# 45 and thinking of egg donation



## holidaygirl08 (Sep 11, 2014)

Hi there,

I am new to this site and not sure how to begin.  Just wanting to share my situation and see if there is any support/advice out there.

I started my journey at 43 and have had two short natural pregnancies ending up in miscarriage after just a few weeks.  Done two IVF cycles at Create without success.  Now facing a choice - do I do one more with my own eggs or go straight for egg donation?  If I go egg donation, need to decide if I go abroad or in UK (most with CARE).  My partner has two kids from his previous relationship and has tried to be supportive but, I think egg donation is a massive step for him but, I he thinks with my own eggs is throwing money down the drain.  The whole thing is really stressful, and all I know is I think I will regret never trying.  Its all a bit of a roller coaster of emotions and the clock just ticks faster!

Would love to hear from anyone with this sort of experience 

Thanks


----------



## ByTheRiver (Jun 13, 2013)

Hi Holidaygirl08,

I'm also new and thank you for helping me to make my first post - I'm afraid I won't be much help, but I wanted to reply as I'm in practically the same situation as you! I'm 44, been trying for 3 years and had an early miscarriage soon after we started trying. We've now had 2 rounds of unsuccessful IVF and have been advised by the clinic to consider egg donation as it's much more likely to be successful.

Unlike you, my husband hasn't got children. He's more sorted with the idea of DE than me, but I'm not sure I've got the energy to try again with my eggs knowing the (un)likelihood of success and how much it costs. We can really only afford one more round of treatment and I guess it's time to face up to the fact that, much as I want to be the exception to the norm, it's very unlikely 

It feels like there are so many decisions to make now, it's way more stressful than deciding to go for IVF! I guess it's one decision at a time, and for me the first decision is to do with telling and whether we want to give a child the option to contact the donor later on. I guess this will help make the abroad or UK decision....

Hope it helps to know that you are not alone


----------



## bundles (Jul 16, 2011)

Hi ladies   I was in a very similar situation. At 46 I had had two natural early miscarriages at around seven weeks, later found to be due to Antiphospholipid Syndrome. My AMH was practically not detected so was told that DE was my only option   As becoming a mother was more important than my genes I went with it. Reading up on epigenetics also helped. I went to Spain & was very fortunate to be successful first time but had no frosties. Due to our age & not wanting our LO to be alone, I managed to persuade my OH to go again   My fresh cycle failed in January but I am currently expecting thanks to our single frostie. Go with your hearts, I know I'm glad I did  
xx


----------



## MyreiE (May 5, 2014)

Hi Ladies, 

I am 45 and was totally set on having DE with Serum in Greece, but after speaking with Penny at the clinic she is convinced that we should try another OE cycle given my history. DP was less settled about using DE, but as it turns out Penny thinks that his sperm quality may have been the issue with the recent failed ICSI and FET cycles. So she has him on a  sperm improving protocol and will do another TESE next month hopefully. Then we will decide how to proceed. I am ok with DD cycle too, sperm and egg, but I am not sure DP will go for that. This world of infertility is fun, huh?

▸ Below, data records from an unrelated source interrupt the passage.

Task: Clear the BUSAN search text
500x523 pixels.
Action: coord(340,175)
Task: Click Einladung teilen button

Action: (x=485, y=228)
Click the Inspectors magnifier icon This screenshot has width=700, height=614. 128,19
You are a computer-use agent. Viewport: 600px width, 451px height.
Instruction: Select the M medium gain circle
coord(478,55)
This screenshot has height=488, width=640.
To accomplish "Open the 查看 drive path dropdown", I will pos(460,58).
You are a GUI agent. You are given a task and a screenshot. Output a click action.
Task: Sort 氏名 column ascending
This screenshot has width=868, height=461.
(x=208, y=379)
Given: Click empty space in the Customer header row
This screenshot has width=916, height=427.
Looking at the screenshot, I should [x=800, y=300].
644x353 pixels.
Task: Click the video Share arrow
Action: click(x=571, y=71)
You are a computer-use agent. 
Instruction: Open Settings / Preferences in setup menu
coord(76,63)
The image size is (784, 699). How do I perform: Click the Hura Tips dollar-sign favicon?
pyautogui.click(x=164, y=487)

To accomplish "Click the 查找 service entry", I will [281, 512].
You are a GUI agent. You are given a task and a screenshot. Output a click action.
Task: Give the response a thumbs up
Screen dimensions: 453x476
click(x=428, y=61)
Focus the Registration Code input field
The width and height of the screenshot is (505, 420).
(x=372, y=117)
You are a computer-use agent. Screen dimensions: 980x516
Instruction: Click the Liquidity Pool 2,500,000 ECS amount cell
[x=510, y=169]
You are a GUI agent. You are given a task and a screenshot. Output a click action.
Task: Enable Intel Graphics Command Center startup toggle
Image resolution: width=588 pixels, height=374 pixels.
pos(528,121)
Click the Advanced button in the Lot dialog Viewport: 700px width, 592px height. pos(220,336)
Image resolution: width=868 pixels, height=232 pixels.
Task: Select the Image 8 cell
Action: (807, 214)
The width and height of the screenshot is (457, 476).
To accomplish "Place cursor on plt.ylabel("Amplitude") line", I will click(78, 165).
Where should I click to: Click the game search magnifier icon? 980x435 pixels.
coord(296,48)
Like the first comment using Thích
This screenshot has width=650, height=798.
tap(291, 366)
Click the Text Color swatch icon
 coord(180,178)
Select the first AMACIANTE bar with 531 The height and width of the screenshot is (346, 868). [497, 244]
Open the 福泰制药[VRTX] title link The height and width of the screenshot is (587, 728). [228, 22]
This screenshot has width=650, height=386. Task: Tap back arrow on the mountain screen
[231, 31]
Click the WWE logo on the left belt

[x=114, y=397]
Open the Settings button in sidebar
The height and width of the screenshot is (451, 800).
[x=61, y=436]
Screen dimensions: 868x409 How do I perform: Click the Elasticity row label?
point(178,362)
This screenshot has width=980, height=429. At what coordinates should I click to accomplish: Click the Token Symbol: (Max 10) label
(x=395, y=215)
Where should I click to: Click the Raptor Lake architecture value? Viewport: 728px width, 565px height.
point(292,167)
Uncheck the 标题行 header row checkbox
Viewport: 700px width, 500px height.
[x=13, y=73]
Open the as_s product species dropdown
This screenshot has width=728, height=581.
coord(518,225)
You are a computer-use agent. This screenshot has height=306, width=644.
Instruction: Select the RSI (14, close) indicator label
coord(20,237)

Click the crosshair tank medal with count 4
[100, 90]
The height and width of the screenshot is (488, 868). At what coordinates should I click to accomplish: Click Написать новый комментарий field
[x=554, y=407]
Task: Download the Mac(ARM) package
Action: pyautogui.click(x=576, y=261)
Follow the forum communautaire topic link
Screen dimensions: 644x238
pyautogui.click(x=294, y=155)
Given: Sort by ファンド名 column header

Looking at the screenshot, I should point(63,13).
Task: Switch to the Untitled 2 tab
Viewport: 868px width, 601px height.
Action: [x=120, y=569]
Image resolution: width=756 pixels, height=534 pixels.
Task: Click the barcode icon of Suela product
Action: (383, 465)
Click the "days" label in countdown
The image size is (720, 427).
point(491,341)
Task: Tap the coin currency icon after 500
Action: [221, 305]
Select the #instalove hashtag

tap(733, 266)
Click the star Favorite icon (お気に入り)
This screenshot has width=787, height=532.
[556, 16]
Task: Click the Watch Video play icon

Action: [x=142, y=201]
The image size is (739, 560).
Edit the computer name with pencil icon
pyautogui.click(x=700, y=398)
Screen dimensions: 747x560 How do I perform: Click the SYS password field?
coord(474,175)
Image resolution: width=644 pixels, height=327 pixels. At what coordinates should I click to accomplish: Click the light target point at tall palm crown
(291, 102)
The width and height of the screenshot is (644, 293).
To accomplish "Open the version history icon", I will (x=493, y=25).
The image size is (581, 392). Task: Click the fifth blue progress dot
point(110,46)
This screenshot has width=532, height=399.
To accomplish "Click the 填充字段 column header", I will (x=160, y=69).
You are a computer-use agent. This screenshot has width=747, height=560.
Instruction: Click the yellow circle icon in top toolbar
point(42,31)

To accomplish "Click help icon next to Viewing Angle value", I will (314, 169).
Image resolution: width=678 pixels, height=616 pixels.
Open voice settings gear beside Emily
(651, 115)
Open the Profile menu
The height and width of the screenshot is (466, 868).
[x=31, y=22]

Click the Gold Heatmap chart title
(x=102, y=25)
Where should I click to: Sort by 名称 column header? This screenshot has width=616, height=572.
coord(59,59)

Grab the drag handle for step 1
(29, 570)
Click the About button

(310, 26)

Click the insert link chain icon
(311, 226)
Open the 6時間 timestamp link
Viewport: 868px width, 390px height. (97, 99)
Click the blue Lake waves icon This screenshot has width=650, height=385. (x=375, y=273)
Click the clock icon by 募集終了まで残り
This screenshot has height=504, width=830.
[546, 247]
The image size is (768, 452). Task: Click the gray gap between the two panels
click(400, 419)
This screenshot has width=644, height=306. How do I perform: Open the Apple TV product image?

I agree with bundles..go with your heart and do what you feel it best for you. It is the only way to sleep at night. and how inspiring bundles. Congrats on your success!

-M


----------



## Daisy38 (Oct 25, 2010)

Hi MyreiE,


My heart goes out to you as I was at a very similar fork in the road  , and felt very heart broken to face the DE route, however by that time I had several -vs, the heartbreak out  weighted the feeling of not coming home with a baby so hubby and I took the plunge.

I have never looked back as once I was pg, and baby born the love was there in abundance.  The perfect joy, and now, I wouldn't have it any other way.  

It really is a journey and it is difficult to describe the experience, but being pg, and having our baby was just so joyful that it eclipsed the fact we had to use donor conception.  I was able to see  the whole experience as a gift instead of losing something.....again this journey takes time.  I went to Reprofit and it worked first time, so my whole focus was on the pregnancy. 

One nice thing is that the donor was young so the embryos were very healthy, and I knew when testing that all the risk factors that I would have faces with my OE were greatly reduced.

If you have the funding and the stomach for another potential negative, go for it and  have another OE  - then you will never truly look back, and may feel more grateful that DE is an option. If you feel that another -ve would leave you devastated and too financially vulnerable to move onto donor, then take some more time to mull it over.  In general I tend to trust the professionals, but only you know what feels right for you.

The whole donor issue really does melt into the background once you're pg,  people say she looks like, me  and has my characteristic . Those that know that I had donor tx forget not long after I've mentioned it as its just is not a big deal to them, or the medical professionals who are aware of my treatment.

What every you decided will be the right decision just trust yourself.   x x x 

Daisy


----------



## holidaygirl08 (Sep 11, 2014)

Hi Ladies,

I am sorry I don't know how to reply to your messages separately!  Its soooo good to hear from you!!!  After reading Daisy's story it helps build the confidence I need to move forward and I hope this helps you too ByTheRiver as you sound just where I am emotionally.

Bundles,

Where did you go in Spain and how did you find it?  Create are recommending IVI in Madrid - I have some concerns in that they are all frozen eggs and although success rates are high - most are twins (I don't want that) and I am unsure about frozen eggs although they are all young donors which has its advantages.  I will certainly read up on epigenetics 

Daisy,

Thanks so much for giving us a view on what its like to go through it all - do you recommend Reprofit?  

MyreiE,

How are you finding Serum in Greece?  I have seen them mentioned on this site and thought it was a long way to travel but, wondered how you found it?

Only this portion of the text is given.